Critical appraisal of evidence for anti-Xa monitoring and dosing of low-molecular-weight heparin in renal insufficiency
Marcel P. H. van den Broek, Marjon V. Verschueren, Catherijne A. J. Knibbe
Abstract
INTRODUCTION: Several guidelines advise to monitor therapeutic LMWH therapy with peak anti-Xa concentrations in renal insufficiency with subsequent dose adjustments. A better understanding of the clinical association between peak anti-Xa concentrations and clinical outcomes is mandatory, because misunderstanding this association could lead to erroneous, and potentially even harmful, LMWH dose adjustments. AREAS COVERED: We reviewed the evidence of the widely applied therapeutic window for anti-Xa peak concentrations and report on the evidence for pharmacokinetic dose reduction in renal insufficiency, limitations of peak and trough anti-Xa concentration monitoring.

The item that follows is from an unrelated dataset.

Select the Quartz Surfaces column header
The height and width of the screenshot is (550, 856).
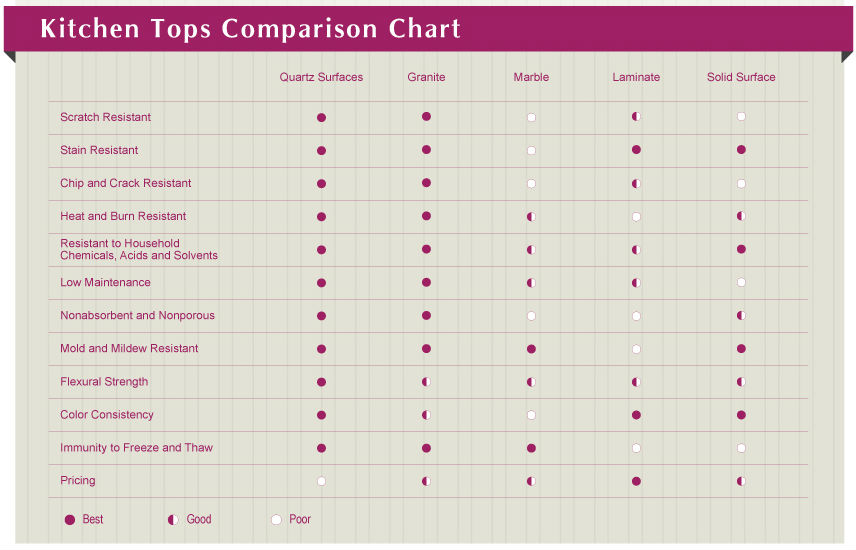click(321, 77)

EXPERT OPINION: The added value of peak anti-Xa monitoring in patients with renal insufficiency, receiving a dose reduced for pharmacokinetic changes, is not supported by data. Enoxaparin and nadroparin should be adjusted to 50-65% and 75-85% of the original dose for patients with a creatinine clearance (CrCL) of <30 ml/min and 30-60 ml/min, respectively. Tinzaparin should be adjusted to around 50% of the original dose for patients with a CrCL of <30 ml/min. In case anti-Xa monitoring is applied, trough concentration anti-Xa monitoring is preferred over peak monitoring, aiming at a maximum concentration of 0.4 IU/mL for once-daily dosed tinzaparin and 0.5 IU/mL for twice-daily dosed enoxaparin and nadroparin.